[THE TASK]: This exercise calls for every record to be returned exactly, with pictures removed.
*** Opening DATA ***
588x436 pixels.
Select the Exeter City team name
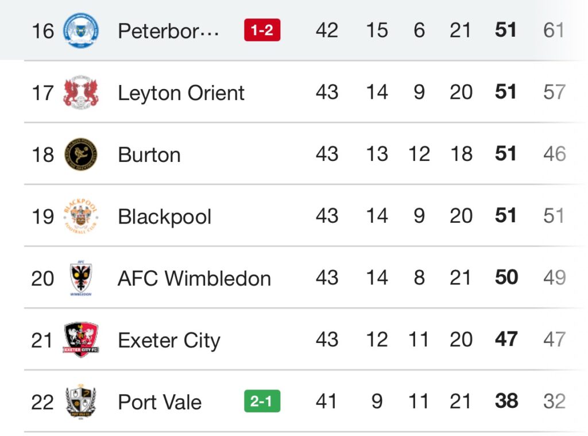[x=169, y=341]
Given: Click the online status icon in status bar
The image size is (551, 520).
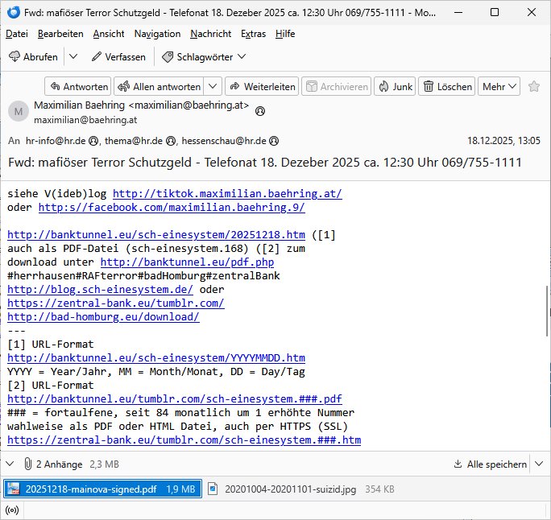Looking at the screenshot, I should pos(12,510).
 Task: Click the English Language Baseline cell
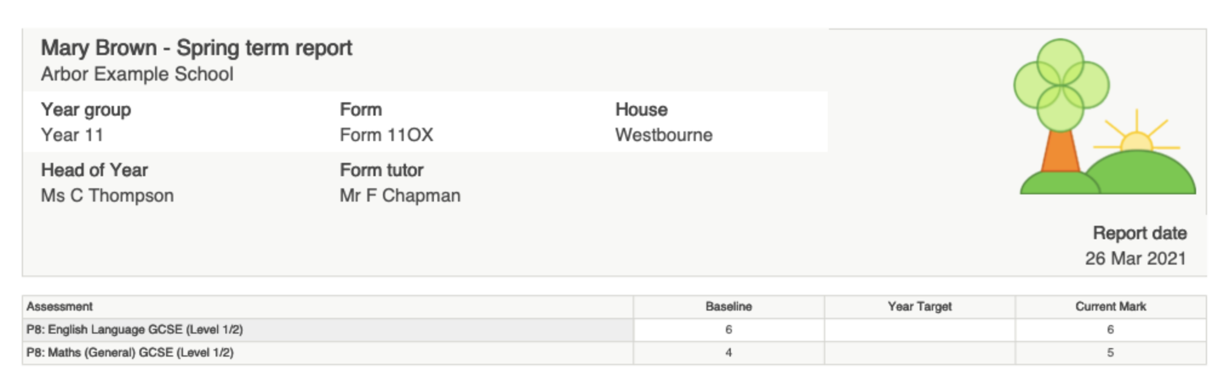click(x=728, y=329)
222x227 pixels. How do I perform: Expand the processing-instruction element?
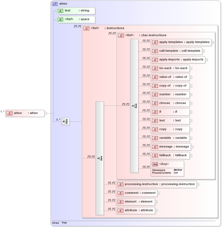tap(198, 184)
*** Closing DATA ***
[WRITTEN SOLUTION]:
588x436 pixels.
Select the Exeter City team name
[x=169, y=341]
Given: Click the online status icon in status bar
The image size is (551, 520).
Looking at the screenshot, I should pos(12,510).
 Task: Click the English Language Baseline cell
click(x=728, y=329)
222x227 pixels. How do I perform: Expand the processing-instruction element?
tap(198, 184)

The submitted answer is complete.